COMMUNICATION FRIDAY: Sitting, Waiting, Wishing

When we talk to others, we can sometimes be so solution-focused or have our own agendas that make us take over the conversation in order to get the answers or results we desire. This can have the effect of ‘doormatting’ the other person, making them feel steamrollered and directed in a way they never intended to go. 

Pauses and breaks in conversation make many of us feel uncomfortable and we do what we need to relieve our feelings of dis-ease; however these feelings come from a place of fear - we panic if the discussion becomes stilted or we worry that we are permitting behaviour we don’t like. 

If we can take a backwards step and provide some space, you might be surprised when the other person opens up and shares something deeper. When we permit conversation to take place in a neutral and calm way, then the situation becomes more natural and allows for openness and vulnerability. 

Try not to fill in the gaps. A lot of what we see as awkward silence are actually necessary pauses to process what has been said or what a person wants to say next. A break in the stream of words can provide ground for more honest communication. 

Without aiming for a quick ending to the conversation or allowing your mind to drift, pay attention to the message being sent by the other, whether in words, actions or body language. 

Be aware that the chat might only be brief, but that may be all that is needed.

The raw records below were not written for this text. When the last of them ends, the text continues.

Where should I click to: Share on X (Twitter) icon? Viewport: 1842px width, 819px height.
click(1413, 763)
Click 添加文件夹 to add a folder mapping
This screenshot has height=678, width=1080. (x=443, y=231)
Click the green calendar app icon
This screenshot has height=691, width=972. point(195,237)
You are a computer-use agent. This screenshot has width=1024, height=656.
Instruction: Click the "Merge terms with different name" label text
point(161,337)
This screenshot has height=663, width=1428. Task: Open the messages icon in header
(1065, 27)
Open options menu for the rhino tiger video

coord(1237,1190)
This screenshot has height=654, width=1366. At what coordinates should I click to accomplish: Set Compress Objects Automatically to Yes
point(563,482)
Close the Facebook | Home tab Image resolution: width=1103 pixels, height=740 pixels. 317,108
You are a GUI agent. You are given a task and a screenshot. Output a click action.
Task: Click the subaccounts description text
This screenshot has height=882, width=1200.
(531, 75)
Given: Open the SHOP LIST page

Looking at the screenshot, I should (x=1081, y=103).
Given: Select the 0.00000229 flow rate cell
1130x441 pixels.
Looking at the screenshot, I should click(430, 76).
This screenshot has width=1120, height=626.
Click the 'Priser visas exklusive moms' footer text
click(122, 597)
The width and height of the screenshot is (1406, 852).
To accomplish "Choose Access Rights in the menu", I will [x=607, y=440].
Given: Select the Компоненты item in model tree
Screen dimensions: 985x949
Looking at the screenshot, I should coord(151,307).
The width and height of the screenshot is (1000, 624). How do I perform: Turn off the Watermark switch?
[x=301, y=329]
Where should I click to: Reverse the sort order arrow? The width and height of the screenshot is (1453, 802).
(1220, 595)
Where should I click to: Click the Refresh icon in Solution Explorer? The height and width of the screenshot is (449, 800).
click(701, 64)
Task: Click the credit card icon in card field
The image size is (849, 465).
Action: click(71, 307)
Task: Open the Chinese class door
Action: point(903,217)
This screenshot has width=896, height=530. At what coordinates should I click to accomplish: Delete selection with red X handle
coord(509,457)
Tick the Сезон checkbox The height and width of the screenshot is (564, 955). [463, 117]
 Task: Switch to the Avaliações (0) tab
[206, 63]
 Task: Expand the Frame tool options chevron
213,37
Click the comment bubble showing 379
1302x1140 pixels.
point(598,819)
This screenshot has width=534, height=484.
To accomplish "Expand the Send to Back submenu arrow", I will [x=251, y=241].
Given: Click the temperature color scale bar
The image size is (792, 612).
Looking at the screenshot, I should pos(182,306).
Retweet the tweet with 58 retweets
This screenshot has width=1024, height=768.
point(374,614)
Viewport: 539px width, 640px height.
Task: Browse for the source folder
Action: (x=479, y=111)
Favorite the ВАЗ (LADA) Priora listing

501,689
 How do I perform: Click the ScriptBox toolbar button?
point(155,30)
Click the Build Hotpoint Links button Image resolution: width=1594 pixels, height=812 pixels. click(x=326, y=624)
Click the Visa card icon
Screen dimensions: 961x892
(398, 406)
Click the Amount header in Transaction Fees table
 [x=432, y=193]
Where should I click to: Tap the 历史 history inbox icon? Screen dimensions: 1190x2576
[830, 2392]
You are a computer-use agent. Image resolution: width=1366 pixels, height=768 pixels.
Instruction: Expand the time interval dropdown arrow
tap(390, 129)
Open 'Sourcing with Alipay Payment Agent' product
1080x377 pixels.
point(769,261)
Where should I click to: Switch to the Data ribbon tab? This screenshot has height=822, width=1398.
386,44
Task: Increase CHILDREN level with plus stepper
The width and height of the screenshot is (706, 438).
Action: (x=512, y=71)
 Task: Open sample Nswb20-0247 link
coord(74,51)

If the other person becomes aware that you don’t have any specific expectation or agenda, they are more likely to be a lot more authentic in what they say.

Let go of any preconceptions about reactions, resolutions and actions going forward. 

So much of communication is overlooked when we think only of what we say and what we want. Hear the other person’s message and accept that you have the ability to listen and accept what happens next, regardless of response you get. 

We can reap so much when we listen with an open heart and a spirit of compassion. 

Remember, as in many situations, it can be far better to give than receive.